THE FIRST VISION
Many-walled Fez rose up before us out of the plain
toward the end of the day.
The walls and towers we saw were those of the upper
town, Fez Eldjid (the New), which lies on the edge
of the plateau and hides from view Old Fez tumbling
down below it into the ravine of the Oued Fez.
Thus approached, the city presents to view only a
long line of ramparts and fortresses, merging into
the wide, tawny plain and framed in barren mountains.
Not a house is visible outside the walls, except, at
a respectful distance, the few unobtrusive buildings
of the European colony, and not a village breaks the
desolation of the landscape.
As we drew nearer, the walls towered close over us,
and skirting them we came to a bare space outside
a great horseshoe gate, and found ourselves suddenly
in the foreground of a picture by Carpaccio or Bellini.
Where else had one seen just those rows of white-turbaned
majestic figures, squatting in the dust under lofty
walls, all the pale faces ringed in curling beards
turned to the story-teller in the centre of the group?
Transform the story-teller into a rapt young Venetian,
and you have the audience and the foreground of Carpaccio’s
“Preaching of St. Stephen,” even to the
camels craning inquisitive necks above the turbans.
Every step of the way in North Africa corroborates
the close observation of the early travellers, whether
painters or narrators, and shows the unchanged character
of the Oriental life that the Venetians pictured,
and Leo Africanus and Windus and Charles Cochelet described.
There was time, before sunset, to go up to the hill
from which the ruined tombs of the Merinid Sultans
look down over the city they made glorious.

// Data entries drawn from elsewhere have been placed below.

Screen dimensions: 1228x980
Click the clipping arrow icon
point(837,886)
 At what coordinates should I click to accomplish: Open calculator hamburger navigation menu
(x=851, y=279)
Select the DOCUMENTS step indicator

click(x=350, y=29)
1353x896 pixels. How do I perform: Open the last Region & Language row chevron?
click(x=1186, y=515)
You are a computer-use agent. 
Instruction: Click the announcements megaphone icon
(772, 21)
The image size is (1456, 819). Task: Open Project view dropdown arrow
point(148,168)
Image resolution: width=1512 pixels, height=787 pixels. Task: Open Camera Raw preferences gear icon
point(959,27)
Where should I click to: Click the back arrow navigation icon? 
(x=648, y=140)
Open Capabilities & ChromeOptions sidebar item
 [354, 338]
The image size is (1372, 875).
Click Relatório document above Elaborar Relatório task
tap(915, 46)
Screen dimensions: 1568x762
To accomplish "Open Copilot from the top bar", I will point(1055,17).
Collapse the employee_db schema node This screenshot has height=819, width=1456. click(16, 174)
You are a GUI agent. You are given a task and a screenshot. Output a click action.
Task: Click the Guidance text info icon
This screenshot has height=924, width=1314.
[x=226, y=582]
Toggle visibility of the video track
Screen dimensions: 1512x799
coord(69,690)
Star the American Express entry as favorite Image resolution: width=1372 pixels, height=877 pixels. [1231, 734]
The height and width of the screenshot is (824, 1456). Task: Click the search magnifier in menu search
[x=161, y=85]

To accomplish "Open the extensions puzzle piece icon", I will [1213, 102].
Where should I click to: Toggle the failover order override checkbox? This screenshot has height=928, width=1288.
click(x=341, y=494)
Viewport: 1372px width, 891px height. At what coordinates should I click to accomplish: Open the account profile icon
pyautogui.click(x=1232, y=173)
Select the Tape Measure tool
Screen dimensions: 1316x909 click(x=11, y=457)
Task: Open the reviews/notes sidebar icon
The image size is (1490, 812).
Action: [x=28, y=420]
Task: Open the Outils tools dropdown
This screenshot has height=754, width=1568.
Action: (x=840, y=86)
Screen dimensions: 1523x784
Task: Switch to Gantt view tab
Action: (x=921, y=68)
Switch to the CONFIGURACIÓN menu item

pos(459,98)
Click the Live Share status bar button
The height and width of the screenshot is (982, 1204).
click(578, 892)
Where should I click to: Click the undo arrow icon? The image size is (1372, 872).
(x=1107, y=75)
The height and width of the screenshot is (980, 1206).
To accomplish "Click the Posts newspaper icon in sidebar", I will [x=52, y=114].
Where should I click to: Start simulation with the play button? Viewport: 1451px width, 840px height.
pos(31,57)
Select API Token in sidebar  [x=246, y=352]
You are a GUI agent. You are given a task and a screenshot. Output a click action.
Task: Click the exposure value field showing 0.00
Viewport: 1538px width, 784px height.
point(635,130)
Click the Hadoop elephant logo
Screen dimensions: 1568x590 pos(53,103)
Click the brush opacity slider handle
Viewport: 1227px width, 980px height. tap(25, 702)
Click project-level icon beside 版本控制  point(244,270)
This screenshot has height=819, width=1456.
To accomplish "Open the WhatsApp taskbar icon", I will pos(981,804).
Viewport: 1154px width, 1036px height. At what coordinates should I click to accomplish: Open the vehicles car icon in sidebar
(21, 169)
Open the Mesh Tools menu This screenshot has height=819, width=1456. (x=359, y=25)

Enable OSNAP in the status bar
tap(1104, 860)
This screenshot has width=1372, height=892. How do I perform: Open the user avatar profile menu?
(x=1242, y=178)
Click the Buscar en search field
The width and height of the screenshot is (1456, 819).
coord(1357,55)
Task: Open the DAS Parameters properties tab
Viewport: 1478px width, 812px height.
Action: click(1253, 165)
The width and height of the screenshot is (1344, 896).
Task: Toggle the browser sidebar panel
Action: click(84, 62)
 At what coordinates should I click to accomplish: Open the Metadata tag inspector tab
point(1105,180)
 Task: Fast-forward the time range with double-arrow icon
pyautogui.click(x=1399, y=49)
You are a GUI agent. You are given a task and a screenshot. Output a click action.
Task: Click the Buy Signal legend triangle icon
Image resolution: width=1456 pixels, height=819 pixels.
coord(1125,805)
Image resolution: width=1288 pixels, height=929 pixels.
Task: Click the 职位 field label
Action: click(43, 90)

After
the savage massacre of foreign residents in 1912 the
French encircled the heights commanding Fez with one
of their admirably engineered military roads, and
in a few minutes our motor had climbed to the point
from which the great dynasty of artist-Sultans dreamed
of looking down forever on their capital.
Nothing endures in Islam, except what human inertia
has left standing and its own solidity has preserved
from the elements. Or rather, nothing remains
intact, and nothing wholly perishes, but the architecture,
like all else, lingers on half-ruined and half-unchanged.
The Merinid tombs, however, are only hollow shells
and broken walls, grown part of the brown cliff they
cling to. No one thinks of them save as an added
touch of picturesqueness where all is picturesque:
they survive as the best point from which to look
down at Fez.
There it lies, outspread in golden light, roofs, terraces,
and towers sliding over the plain’s edge in
a rush dammed here and there by barriers of cypress
and ilex, but growing more precipitous as the ravine
of the Fez narrows downward with the fall of the river.
It is as though some powerful enchanter, after decreeing
that the city should be hurled into the depths, had
been moved by its beauty, and with a wave of his wand
held it suspended above destruction.